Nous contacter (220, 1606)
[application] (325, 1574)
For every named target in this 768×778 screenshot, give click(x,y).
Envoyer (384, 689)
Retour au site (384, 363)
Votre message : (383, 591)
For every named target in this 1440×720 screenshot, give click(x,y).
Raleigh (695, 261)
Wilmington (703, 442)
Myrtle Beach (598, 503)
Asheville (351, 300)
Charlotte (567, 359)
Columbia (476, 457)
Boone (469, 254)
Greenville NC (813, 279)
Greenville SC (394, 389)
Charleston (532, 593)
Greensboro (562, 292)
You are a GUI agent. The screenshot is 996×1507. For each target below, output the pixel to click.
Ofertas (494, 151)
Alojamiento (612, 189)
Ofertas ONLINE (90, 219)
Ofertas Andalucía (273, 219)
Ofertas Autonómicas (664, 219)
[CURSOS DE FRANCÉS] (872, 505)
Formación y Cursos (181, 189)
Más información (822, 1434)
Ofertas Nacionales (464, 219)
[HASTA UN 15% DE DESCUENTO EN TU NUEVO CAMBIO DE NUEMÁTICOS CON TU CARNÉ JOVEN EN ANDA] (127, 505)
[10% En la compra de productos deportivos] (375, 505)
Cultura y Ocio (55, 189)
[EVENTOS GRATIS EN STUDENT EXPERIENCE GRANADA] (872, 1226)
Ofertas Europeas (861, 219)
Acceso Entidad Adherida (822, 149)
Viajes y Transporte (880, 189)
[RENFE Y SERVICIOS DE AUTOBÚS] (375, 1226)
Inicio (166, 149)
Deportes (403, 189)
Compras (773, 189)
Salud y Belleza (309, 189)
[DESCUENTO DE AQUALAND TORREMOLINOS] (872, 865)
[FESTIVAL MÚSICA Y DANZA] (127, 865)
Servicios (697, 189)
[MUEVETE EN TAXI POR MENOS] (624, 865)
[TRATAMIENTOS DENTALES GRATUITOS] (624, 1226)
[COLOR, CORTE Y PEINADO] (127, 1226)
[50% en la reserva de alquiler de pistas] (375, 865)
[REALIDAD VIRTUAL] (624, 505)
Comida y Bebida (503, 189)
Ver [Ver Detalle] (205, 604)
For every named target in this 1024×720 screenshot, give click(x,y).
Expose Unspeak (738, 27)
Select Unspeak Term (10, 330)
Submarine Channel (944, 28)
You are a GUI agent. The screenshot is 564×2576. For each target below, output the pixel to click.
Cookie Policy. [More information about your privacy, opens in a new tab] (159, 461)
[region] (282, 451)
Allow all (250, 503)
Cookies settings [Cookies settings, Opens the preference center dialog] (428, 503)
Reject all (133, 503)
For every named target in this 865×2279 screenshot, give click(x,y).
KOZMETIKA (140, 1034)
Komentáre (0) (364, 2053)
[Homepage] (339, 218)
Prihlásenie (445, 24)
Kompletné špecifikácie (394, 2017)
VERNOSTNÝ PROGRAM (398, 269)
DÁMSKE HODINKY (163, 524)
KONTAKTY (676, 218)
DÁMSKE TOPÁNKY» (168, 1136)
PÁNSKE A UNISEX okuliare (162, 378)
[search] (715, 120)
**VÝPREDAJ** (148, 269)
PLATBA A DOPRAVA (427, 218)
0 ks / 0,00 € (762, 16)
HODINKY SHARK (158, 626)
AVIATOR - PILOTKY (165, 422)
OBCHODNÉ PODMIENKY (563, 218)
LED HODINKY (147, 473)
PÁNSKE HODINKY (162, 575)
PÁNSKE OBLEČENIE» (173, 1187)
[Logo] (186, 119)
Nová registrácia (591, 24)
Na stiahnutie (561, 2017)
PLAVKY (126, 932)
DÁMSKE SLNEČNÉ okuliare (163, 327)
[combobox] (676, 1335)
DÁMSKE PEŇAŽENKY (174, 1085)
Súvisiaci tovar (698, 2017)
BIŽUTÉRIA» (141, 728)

**Aim of the task**
Format every row above, from the first one down to the row containing "Deportes (403, 189)", as a JSON list of strings with one string per row and blank lines omitted.

**Output**
[
  "Nous contacter (220, 1606)",
  "[application] (325, 1574)",
  "For every named target in this 768×778 screenshot, give click(x,y).",
  "Envoyer (384, 689)",
  "Retour au site (384, 363)",
  "Votre message : (383, 591)",
  "For every named target in this 1440×720 screenshot, give click(x,y).",
  "Raleigh (695, 261)",
  "Wilmington (703, 442)",
  "Myrtle Beach (598, 503)",
  "Asheville (351, 300)",
  "Charlotte (567, 359)",
  "Columbia (476, 457)",
  "Boone (469, 254)",
  "Greenville NC (813, 279)",
  "Greenville SC (394, 389)",
  "Charleston (532, 593)",
  "Greensboro (562, 292)",
  "You are a GUI agent. The screenshot is 996×1507. For each target below, output the pixel to click.",
  "Ofertas (494, 151)",
  "Alojamiento (612, 189)",
  "Ofertas ONLINE (90, 219)",
  "Ofertas Andalucía (273, 219)",
  "Ofertas Autonómicas (664, 219)",
  "[CURSOS DE FRANCÉS] (872, 505)",
  "Formación y Cursos (181, 189)",
  "Más información (822, 1434)",
  "Ofertas Nacionales (464, 219)",
  "[HASTA UN 15% DE DESCUENTO EN TU NUEVO CAMBIO DE NUEMÁTICOS CON TU CARNÉ JOVEN EN ANDA] (127, 505)",
  "[10% En la compra de productos deportivos] (375, 505)",
  "Cultura y Ocio (55, 189)",
  "[EVENTOS GRATIS EN STUDENT EXPERIENCE GRANADA] (872, 1226)",
  "Ofertas Europeas (861, 219)",
  "Acceso Entidad Adherida (822, 149)",
  "Viajes y Transporte (880, 189)",
  "[RENFE Y SERVICIOS DE AUTOBÚS] (375, 1226)",
  "Inicio (166, 149)",
  "Deportes (403, 189)"
]